Once you finish this article, you'll have a bot that can respond to a few simple tasks. In the Microsoft Graph example, you can send an email, display who you are, and check recent emails. You don't need to publish the bot to test the OAuth features; however, the bot will need valid Azure app ID and password.


The Bot Framework JavaScript and C# SDKs will continue to be supported, however, the Python and Java SDKs are being retired with final long-term support ending in November 2023. Only critical security and bug fixes within this repository will be undertaken.

Existing bots built with these SDKs will continue to function.

For new bot building, consider using Power Virtual Agents and read about choosing the right chatbot solution.

For more information, see The future of bot building.

Web Chat and Direct Line considerations


You need to use Direct Line with enhanced authentication enabled to mitigate security risks when connecting to a bot using the Web Chat control. For more information, see Direct Line enhanced authentication.

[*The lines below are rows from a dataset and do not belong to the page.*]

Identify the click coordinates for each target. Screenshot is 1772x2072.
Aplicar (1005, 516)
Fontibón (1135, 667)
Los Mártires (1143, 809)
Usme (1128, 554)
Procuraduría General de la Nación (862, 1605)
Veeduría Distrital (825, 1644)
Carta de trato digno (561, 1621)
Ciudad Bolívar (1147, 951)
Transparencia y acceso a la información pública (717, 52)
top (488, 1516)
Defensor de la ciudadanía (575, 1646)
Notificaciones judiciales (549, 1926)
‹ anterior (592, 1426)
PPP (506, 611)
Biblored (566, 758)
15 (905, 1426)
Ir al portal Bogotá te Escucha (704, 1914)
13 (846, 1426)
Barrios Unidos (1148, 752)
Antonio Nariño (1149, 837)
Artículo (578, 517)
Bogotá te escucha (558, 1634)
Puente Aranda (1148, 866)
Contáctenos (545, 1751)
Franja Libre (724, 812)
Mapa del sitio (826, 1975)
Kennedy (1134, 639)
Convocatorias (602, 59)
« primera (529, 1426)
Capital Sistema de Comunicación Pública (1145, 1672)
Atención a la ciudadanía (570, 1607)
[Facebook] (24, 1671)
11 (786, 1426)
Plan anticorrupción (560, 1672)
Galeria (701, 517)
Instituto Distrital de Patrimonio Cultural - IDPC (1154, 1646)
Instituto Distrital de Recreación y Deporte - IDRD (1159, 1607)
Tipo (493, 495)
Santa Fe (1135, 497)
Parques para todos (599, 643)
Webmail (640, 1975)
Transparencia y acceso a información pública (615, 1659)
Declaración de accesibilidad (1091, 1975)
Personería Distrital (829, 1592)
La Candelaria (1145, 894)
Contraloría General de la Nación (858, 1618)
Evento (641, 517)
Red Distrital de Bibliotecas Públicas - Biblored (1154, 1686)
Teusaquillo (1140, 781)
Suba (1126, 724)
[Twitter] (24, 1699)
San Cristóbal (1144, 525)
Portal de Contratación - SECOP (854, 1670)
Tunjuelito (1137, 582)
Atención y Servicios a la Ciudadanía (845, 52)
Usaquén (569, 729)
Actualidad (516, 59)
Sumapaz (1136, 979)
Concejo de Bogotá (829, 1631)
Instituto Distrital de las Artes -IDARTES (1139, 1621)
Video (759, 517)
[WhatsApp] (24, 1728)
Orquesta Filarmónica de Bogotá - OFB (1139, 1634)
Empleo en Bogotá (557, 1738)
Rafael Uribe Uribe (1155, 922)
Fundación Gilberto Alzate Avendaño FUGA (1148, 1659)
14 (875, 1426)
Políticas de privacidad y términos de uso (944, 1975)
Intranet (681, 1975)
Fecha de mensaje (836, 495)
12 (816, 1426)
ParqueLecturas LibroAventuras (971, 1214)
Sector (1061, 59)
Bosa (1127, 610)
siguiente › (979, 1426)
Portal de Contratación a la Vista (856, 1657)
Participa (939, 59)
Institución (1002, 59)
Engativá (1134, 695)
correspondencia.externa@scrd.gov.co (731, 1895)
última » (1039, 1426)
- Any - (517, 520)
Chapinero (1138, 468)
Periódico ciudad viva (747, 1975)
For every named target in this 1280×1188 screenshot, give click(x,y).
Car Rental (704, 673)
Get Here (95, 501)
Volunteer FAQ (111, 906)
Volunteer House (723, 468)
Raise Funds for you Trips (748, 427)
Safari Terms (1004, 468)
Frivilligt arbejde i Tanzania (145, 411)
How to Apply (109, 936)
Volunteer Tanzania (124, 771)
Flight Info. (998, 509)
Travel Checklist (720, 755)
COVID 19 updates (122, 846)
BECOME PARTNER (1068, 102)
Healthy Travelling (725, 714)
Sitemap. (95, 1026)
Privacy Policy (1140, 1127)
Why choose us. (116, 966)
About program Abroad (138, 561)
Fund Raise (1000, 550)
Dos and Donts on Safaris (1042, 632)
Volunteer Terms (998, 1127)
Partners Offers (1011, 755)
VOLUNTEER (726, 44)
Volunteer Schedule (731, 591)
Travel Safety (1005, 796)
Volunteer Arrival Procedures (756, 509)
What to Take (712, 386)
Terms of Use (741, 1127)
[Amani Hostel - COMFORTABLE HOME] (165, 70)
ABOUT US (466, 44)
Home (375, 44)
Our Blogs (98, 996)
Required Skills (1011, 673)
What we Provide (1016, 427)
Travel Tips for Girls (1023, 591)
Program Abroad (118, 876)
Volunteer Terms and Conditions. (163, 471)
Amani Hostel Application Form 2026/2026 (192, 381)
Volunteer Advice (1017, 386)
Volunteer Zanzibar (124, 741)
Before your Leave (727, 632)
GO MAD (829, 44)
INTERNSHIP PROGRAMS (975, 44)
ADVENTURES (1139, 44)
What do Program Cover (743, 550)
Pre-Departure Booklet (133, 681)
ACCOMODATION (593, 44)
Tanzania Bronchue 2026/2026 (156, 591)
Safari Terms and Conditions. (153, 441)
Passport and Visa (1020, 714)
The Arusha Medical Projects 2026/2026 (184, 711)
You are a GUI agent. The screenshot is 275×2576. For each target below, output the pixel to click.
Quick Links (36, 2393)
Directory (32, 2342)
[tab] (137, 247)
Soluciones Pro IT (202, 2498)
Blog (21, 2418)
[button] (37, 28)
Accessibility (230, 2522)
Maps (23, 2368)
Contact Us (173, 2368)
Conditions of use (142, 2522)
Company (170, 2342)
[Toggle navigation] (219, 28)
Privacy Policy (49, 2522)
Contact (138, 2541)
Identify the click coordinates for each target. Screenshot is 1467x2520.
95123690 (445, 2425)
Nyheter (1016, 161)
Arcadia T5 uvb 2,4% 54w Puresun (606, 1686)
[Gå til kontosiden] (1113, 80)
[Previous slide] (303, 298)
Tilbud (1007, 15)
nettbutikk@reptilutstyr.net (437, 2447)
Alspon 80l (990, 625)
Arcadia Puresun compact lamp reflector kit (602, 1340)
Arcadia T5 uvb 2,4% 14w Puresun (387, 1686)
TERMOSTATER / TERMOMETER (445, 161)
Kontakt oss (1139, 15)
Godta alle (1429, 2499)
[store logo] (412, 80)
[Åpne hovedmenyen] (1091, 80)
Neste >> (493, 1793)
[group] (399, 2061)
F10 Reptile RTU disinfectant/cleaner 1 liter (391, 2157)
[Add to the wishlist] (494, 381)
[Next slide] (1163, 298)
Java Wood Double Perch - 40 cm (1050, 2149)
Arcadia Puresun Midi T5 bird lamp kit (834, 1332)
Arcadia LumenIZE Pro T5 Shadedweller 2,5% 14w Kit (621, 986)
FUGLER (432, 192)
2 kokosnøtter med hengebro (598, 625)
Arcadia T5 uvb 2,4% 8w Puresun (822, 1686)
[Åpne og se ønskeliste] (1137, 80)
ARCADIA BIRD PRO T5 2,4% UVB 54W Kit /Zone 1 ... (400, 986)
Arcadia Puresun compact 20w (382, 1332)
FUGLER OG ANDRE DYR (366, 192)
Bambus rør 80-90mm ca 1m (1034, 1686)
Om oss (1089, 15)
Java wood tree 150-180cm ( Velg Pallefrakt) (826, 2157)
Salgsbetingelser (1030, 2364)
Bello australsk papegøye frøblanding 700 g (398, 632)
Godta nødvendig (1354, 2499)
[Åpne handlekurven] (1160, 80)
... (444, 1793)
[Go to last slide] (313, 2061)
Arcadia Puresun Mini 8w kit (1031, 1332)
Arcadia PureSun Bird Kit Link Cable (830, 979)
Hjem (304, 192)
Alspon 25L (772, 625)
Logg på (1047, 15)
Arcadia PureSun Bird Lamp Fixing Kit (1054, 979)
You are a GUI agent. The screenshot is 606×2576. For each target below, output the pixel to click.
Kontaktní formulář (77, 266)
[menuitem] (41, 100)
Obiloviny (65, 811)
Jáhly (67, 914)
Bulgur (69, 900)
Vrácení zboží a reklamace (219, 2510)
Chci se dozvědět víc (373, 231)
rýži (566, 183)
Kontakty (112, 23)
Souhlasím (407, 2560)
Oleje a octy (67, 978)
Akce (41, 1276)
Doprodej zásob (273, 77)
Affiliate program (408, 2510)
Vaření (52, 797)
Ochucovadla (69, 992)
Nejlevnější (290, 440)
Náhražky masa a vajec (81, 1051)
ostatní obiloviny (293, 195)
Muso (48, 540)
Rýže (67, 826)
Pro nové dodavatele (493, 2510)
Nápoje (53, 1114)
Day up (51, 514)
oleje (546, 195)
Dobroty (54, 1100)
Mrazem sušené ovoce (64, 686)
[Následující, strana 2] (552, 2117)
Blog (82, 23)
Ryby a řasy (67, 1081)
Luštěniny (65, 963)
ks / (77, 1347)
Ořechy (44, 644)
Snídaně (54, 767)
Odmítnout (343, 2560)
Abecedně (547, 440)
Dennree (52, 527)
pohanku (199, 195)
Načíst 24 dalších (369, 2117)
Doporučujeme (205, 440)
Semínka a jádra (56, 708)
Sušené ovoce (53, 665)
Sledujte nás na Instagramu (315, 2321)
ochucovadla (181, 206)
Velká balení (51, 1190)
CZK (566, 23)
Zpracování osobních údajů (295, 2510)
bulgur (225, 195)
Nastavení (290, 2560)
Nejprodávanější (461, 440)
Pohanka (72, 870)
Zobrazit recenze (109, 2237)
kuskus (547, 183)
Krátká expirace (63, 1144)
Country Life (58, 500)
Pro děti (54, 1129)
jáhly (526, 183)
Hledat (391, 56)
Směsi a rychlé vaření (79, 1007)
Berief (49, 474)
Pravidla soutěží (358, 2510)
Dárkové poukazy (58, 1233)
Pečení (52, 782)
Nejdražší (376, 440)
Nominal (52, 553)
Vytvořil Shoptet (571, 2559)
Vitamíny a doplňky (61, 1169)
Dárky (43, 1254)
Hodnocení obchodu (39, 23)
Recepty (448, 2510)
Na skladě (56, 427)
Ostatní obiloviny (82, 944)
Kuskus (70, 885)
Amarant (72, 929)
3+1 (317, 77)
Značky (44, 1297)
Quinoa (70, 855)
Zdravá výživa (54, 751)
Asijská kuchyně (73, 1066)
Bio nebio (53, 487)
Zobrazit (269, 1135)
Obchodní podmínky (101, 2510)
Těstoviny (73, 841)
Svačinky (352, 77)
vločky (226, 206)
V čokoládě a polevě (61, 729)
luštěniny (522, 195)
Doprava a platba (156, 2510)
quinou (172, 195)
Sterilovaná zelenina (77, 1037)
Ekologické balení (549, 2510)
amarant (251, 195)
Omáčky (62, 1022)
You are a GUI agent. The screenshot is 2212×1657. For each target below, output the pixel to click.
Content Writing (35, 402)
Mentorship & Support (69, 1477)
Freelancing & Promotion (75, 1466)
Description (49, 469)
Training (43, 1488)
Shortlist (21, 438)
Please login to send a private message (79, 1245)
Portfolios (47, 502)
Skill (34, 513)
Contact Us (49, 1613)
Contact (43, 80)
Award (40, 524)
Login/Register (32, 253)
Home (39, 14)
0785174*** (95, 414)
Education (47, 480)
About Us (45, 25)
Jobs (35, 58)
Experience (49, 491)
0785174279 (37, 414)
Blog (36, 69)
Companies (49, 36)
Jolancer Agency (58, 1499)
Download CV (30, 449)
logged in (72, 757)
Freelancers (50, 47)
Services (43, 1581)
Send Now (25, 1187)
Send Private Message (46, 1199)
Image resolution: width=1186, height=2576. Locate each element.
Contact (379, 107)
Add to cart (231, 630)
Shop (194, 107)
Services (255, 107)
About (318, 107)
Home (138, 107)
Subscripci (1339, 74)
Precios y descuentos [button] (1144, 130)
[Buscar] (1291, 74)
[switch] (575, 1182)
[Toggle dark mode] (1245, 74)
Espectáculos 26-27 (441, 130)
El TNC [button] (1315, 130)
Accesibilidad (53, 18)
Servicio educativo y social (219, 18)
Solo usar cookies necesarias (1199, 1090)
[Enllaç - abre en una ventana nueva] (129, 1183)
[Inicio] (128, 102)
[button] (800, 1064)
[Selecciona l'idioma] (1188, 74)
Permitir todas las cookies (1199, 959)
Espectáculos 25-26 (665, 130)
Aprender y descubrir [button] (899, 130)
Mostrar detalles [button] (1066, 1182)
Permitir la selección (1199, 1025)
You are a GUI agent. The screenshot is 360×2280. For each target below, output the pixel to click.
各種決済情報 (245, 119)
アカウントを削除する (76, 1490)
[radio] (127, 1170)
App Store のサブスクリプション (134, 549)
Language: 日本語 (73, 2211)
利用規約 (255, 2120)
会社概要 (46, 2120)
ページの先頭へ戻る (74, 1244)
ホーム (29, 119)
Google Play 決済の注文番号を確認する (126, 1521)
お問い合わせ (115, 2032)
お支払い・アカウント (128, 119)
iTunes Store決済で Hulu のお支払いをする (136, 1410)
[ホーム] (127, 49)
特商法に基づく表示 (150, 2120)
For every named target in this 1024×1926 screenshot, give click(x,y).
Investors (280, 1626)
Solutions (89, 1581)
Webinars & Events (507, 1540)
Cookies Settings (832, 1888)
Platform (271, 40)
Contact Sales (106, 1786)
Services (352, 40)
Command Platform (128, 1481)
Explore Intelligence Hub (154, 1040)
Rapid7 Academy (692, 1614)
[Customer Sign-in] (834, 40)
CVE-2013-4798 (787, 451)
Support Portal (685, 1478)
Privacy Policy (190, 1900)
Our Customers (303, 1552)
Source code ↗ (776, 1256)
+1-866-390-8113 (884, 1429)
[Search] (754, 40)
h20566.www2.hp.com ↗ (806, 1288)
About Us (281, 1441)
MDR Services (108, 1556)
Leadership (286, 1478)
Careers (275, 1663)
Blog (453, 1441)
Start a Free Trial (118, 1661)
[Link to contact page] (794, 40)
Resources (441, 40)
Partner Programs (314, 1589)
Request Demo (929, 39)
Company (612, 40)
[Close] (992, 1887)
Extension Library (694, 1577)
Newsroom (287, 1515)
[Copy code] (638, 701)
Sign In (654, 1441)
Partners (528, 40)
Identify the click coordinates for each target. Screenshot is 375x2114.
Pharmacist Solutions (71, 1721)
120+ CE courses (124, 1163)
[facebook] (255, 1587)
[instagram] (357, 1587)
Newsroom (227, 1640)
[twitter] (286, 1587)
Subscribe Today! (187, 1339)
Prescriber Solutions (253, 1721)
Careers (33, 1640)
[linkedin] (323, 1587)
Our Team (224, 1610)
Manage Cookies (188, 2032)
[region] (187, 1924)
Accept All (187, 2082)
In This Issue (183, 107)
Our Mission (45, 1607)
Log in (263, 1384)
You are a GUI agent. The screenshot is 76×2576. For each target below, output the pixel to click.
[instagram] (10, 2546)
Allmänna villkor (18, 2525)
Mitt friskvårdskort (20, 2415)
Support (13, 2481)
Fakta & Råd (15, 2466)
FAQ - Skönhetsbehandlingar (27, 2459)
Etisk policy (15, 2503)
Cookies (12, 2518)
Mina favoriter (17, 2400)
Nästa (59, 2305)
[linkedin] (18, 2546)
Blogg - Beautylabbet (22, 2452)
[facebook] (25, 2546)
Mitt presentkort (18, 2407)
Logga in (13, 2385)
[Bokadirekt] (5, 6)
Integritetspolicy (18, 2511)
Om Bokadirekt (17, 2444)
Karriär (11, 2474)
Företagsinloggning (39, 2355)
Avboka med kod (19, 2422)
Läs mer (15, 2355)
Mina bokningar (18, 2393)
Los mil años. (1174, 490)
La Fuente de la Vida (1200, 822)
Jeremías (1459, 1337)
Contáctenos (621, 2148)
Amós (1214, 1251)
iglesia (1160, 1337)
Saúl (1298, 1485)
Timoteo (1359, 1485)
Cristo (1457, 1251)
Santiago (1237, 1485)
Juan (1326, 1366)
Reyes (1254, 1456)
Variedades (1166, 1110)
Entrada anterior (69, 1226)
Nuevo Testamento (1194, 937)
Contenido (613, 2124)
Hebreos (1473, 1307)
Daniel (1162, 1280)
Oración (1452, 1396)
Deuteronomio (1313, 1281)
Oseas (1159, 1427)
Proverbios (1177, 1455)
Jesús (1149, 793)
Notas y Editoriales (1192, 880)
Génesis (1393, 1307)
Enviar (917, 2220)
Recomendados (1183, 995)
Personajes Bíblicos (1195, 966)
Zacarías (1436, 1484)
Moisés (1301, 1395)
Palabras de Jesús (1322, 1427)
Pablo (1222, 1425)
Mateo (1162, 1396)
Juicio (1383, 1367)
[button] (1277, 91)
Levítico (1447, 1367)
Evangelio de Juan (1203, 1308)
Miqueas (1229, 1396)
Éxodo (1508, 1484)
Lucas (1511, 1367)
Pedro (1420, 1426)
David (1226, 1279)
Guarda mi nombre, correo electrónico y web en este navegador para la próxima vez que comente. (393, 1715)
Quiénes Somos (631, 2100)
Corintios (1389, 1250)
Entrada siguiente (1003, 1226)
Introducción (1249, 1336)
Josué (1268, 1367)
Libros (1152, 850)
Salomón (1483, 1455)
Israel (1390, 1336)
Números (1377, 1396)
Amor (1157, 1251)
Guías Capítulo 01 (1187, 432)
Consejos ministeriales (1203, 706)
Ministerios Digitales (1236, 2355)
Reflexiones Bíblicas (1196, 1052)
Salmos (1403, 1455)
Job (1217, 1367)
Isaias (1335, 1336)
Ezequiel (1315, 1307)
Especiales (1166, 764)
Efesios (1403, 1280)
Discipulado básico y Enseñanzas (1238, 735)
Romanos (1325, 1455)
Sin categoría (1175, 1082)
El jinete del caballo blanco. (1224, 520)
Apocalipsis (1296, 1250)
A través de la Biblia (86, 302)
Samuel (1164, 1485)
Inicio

  • Knowledge of bot basics, managing state, the dialogs library, and how to implement sequential conversation flow, and how to reuse dialogs.

  • Knowledge of Azure and OAuth 2.0 development.

  • Visual Studio 2017 or later for .NET.

  • Node.js for JavaScript.

  • Python 3.8+ for Python.

  • One of the samples listed below.

    Sample BotBuilder version Demonstrates
    Authentication in C# or JavaScript or Java or Python v4 OAuthCard support
    Authentication for Microsoft Graph in C# or JavaScript or Java or Python v4 Microsoft Graph API support with OAuth 2.0
    Authentication for Microsoft Teams in C# or JavaScript or Java or Python v4 Microsoft Graph API support with OAuth 2.0

    To run the samples referenced in this article, you need:

    • An Azure Active Directory (Azure AD) application with which to register a bot resource in Azure. This application allows the bot to access an external secured resource, such as Microsoft Graph. It also allows the user to communicate with the bot via several channels such as Web Chat.
    • A separate Azure AD application to function as the identity provider. This application provides the credentials needed to establish an OAuth connection between the bot and the secured resource. Notice that this article uses Active Directory as an identity provider. Many other providers are also supported.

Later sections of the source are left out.